Text rendering with improved glyph cache management
A system, method, and computer program for high-speed, efficient text rendering are disclosed. In accordance with certain embodiments of the present invention, an image resource architecture is provided for optimal sub-image uploads to keep the glyph cache up to date. A glyph cache is divided into zones, or sub-caches, wherein requests for writing a glyph bitmap to the cache may be handled by destroying or clearing an entire zone. In accordance with other embodiments of the present invention, a highly efficient method of rendering is provided wherein commands are automatically combined and made into larger commands for the GPU. Alternatively, rather than performing a command stream flush upon each intersection, a texture cache flush may be implemented. All source glyph bitmaps may be placed into one texture.
Latest Apple Patents:
- DISTRIBUTED AND SYNCHRONIZED BLUETOOTH SCAN ACROSS MULTIPLE DEVICES FOR FASTER BLUETOOTH DISCOVERY
- ENHANCEMENT ON TN CELL AND NTN CELL RESELECTION
- DEVICE MONITORING TO IDENTIFY SAFETY OF A USER
- CAPABILITY REPORTING FOR ANTENNA SWITCHING (AS) SOUND REFERENCE SIGNAL (SRS) SOUNDING
- CMOS-BASED TEMPERATURE SENSOR WITH FULL BAND POWER SUPPLY REJECTION
1. Field of the Invention
The present invention relates generally to computer graphics and imaging, and more particularly, to a system, method, and software for high-speed rendering of text to a display screen or other medium.
2. Related Art
Text is traditionally known as the written representation of spoken language. Text comprises a set of symbols that, when displayed in a meaningful order, conveys information. A writing system is generally a method of depicting words visually. A writing system can serve one or several languages. For example, the Roman writing system serves many languages, including French, Italian, and Spanish.
A writing system's alphabet, numbers, punctuation, and other writing marks consist of characters. A character refers to a symbolic representation of an element of a writing system. Simple examples of a character include the lowercase letter “a” and the number “1.” Some software programs provide multilingual support and are capable of displaying characters in other languages such as Korean, Chinese, and Japanese, etc.
A glyph refers to the concrete, visual representation of a character. A glyph may represent one character (e.g., the lowercase letter “a”). A glyph may also represent more than one character (e.g., theft ligature). A glyph may also represent part of a character (e.g., the dot in the lowercase letter “i”). A glyph may also represent a nonprinting character (e.g., the space character). A font is a collection of glyphs of similar design that usually have some element of design consistency, such as the shape of the ovals (known as the counter), the design of the stem, stroke thickness, or the use of serifs.
In text rendering, a request is received to render glyphs, advances, font, and Gstate. An advance refers to the white space to the next glyph, in the X and Y directions. Gstate refers to the state of various style attributes, such as color, clip, and compositing mode.
Rendering text using a GPU (graphics processor unit) includes the steps of laying out lines using advances, glyphs, and font; determining which glyph bitmaps are needed; generating bitmaps; uploading the bitmaps to the GPU; generating a series of textured rectangles to draw glyphs; and instructing the GPU what to draw.

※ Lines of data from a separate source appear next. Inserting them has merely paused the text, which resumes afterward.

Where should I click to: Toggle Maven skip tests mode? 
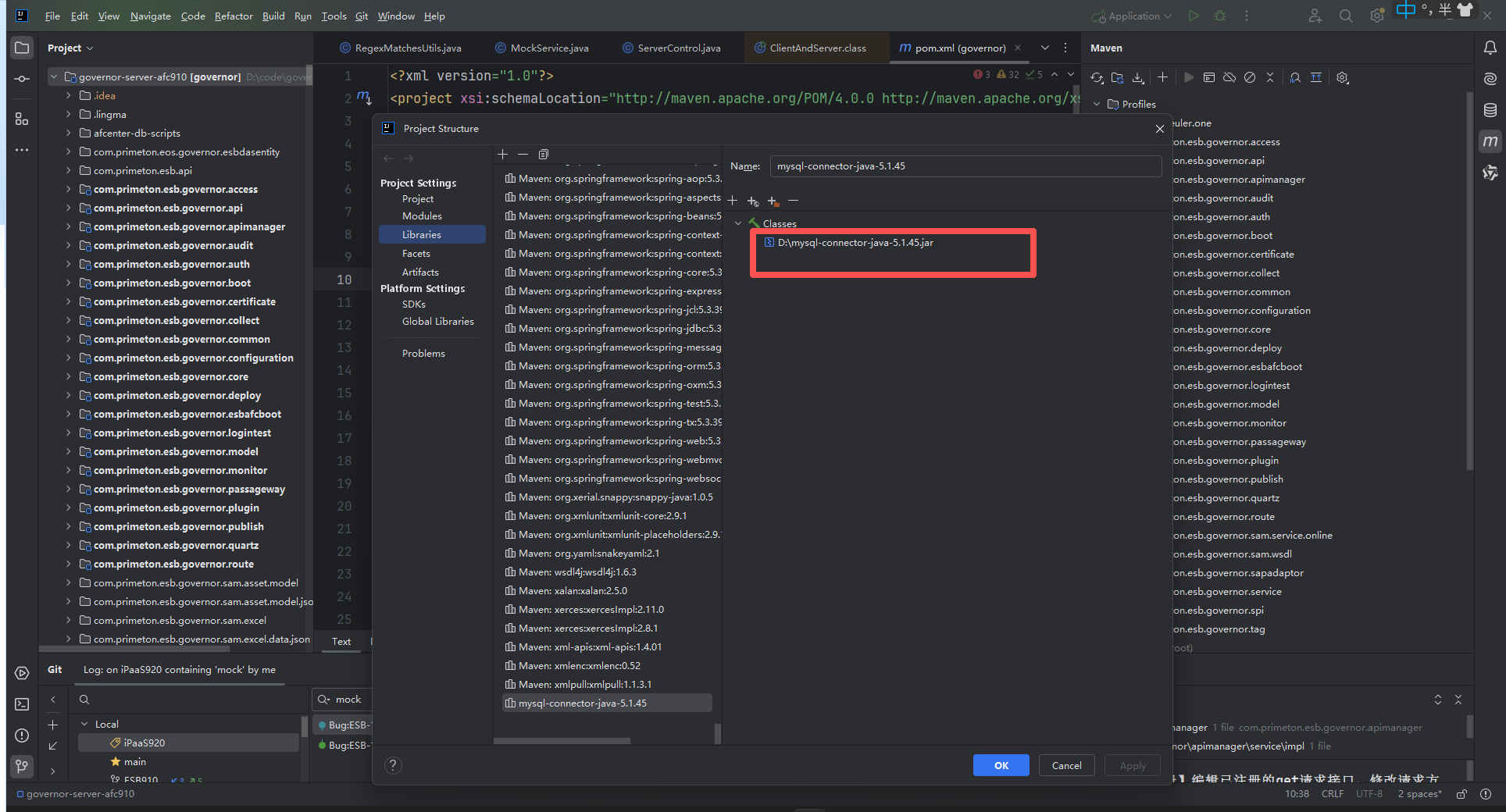(x=1250, y=77)
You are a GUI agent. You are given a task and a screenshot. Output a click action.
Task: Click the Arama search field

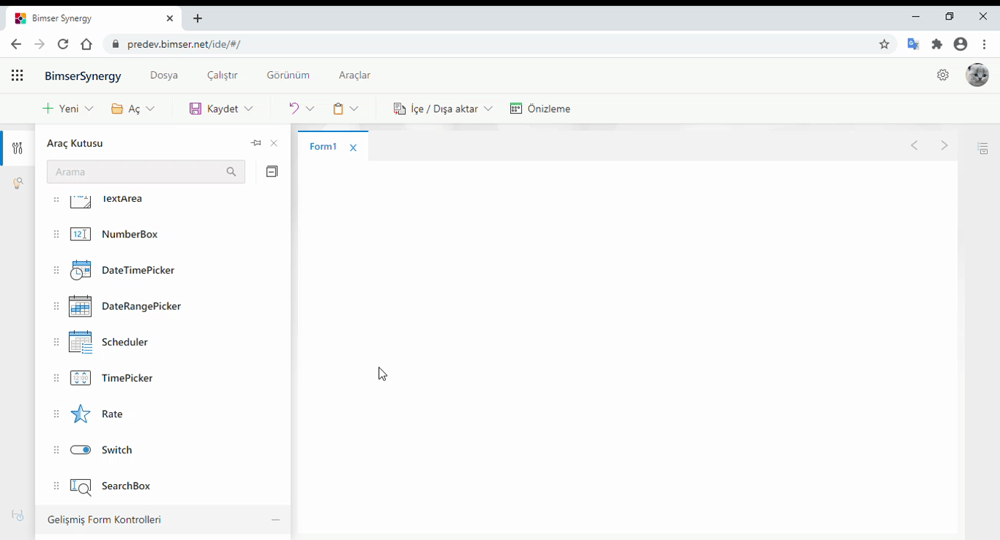coord(136,172)
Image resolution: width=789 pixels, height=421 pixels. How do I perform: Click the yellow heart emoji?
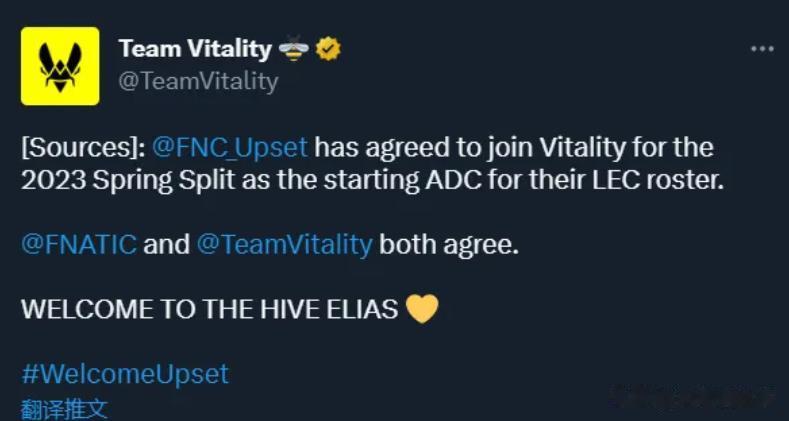423,309
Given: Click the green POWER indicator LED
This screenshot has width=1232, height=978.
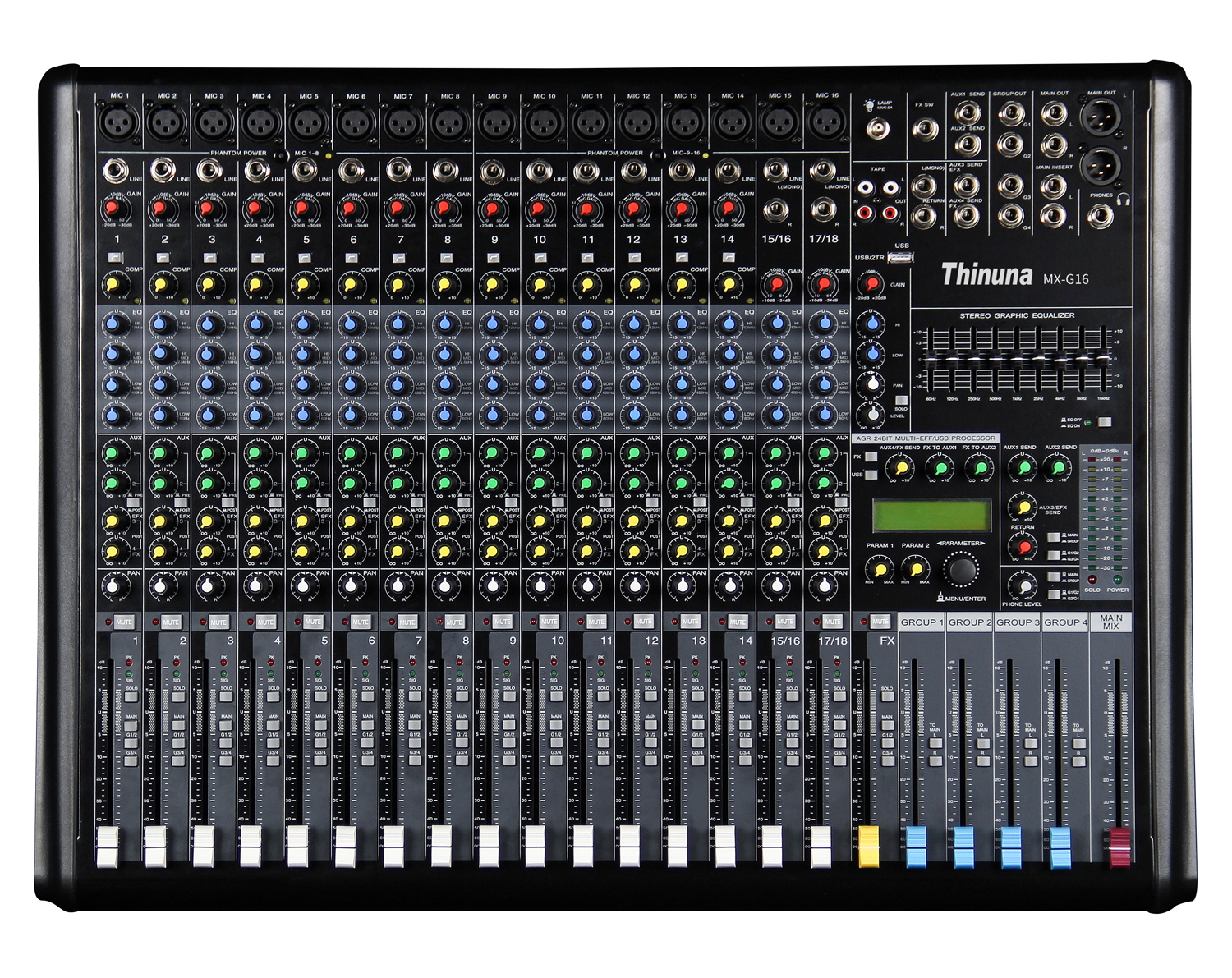Looking at the screenshot, I should pos(1117,580).
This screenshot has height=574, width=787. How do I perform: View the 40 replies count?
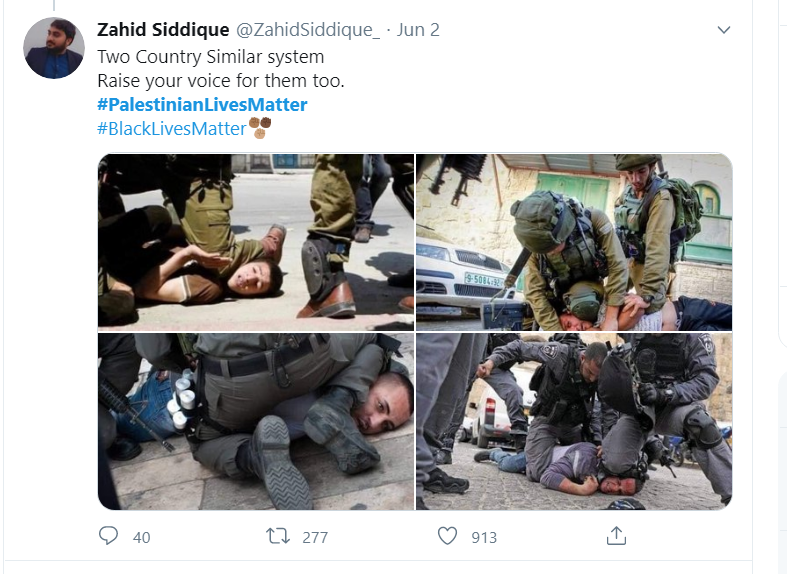pos(142,537)
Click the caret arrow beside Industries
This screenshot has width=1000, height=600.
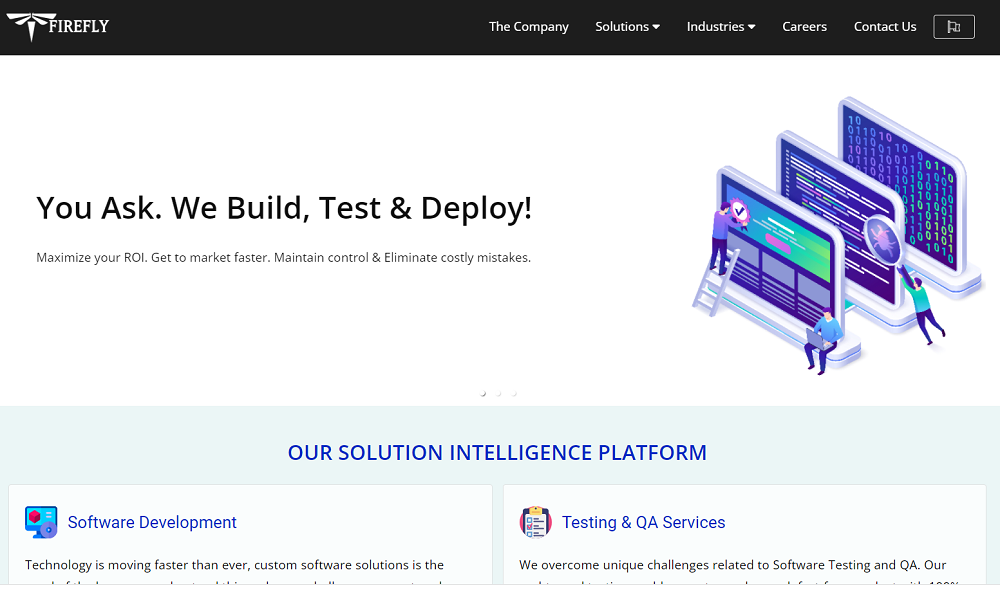point(751,27)
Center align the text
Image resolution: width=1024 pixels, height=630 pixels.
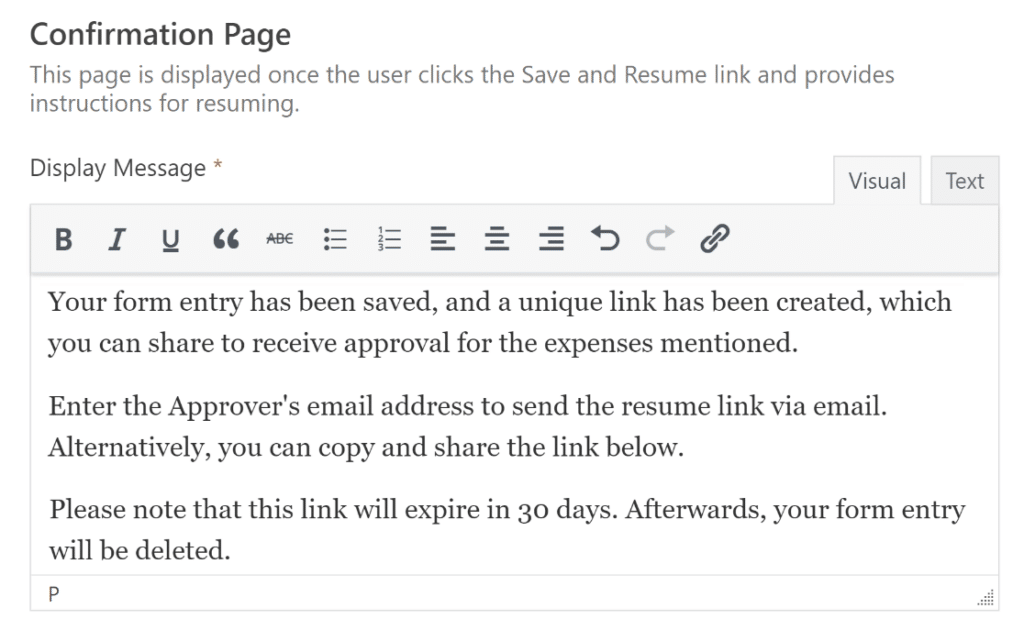coord(496,239)
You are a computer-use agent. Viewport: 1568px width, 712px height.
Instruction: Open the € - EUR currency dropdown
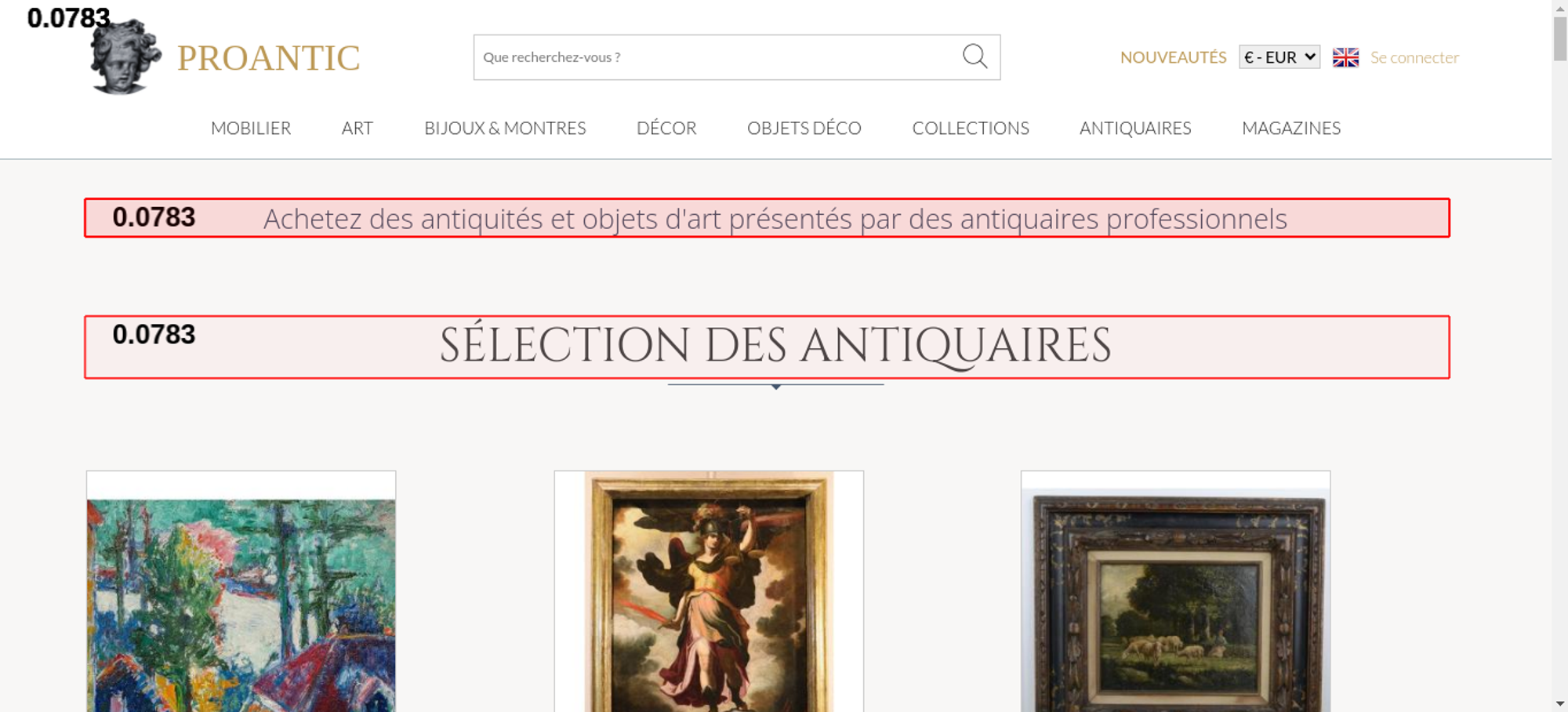[x=1279, y=57]
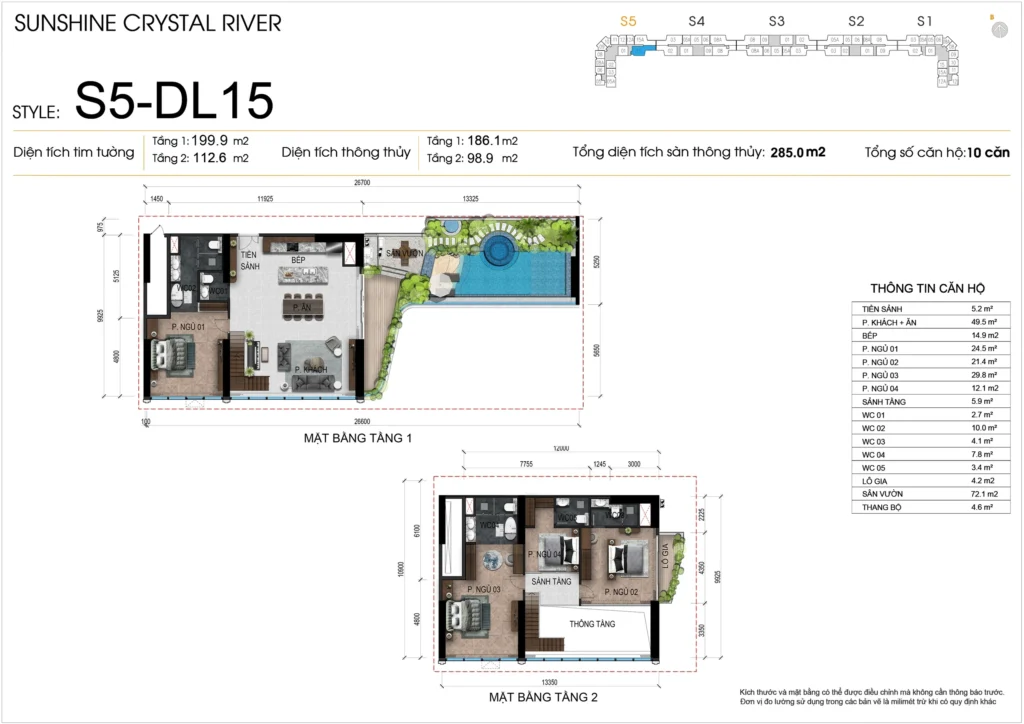This screenshot has height=724, width=1024.
Task: Click the round swimming pool in the garden
Action: click(x=496, y=246)
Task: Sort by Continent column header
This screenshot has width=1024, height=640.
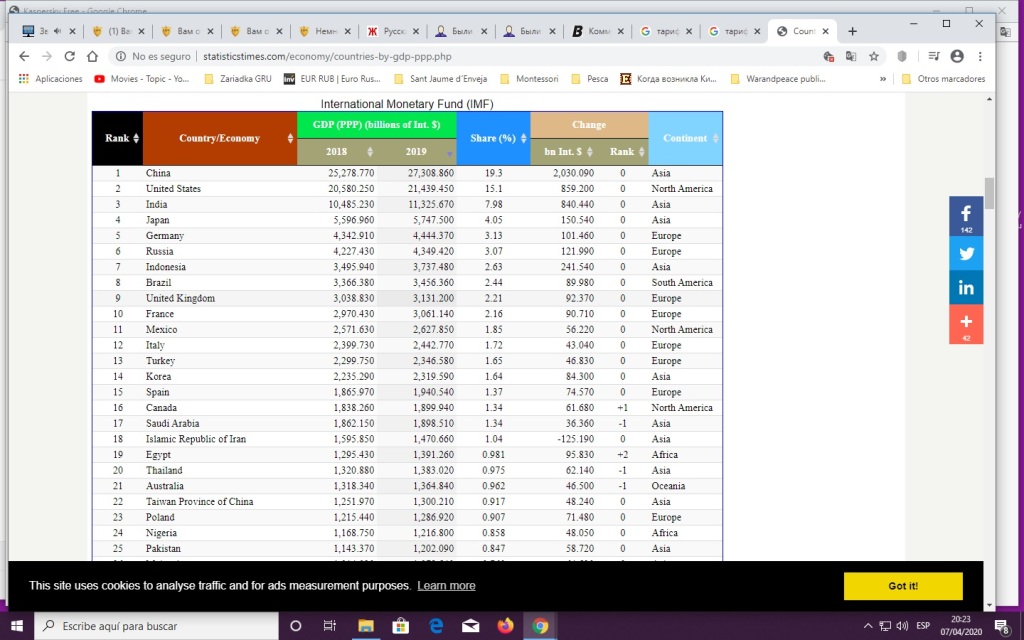Action: tap(689, 138)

Programmable GPUs run programs that are generally called fragment programs. The name “fragment” program derives from the fact that the unit of data being operated upon is generally a pixel, i.e., a fragment of an image. The GPUs can run a fragment program on several pixels simultaneously to create a result, which is generally referred to by the name of the buffer in which it resides. GPUs use data input generally called textures, which are analogous to a collection of pixels.
Many different types of computer programs, such as desktop publishing programs, word processing programs, graphic design programs, and web page authoring programs, provide the capability for users to display text in a variety of ways. Text rendering is one of the most important facets of operating system user interface performance. In addition, with the advancement in rendering techniques, including LCD (liquid crystal display) text rendering, the process has become more and more intensive.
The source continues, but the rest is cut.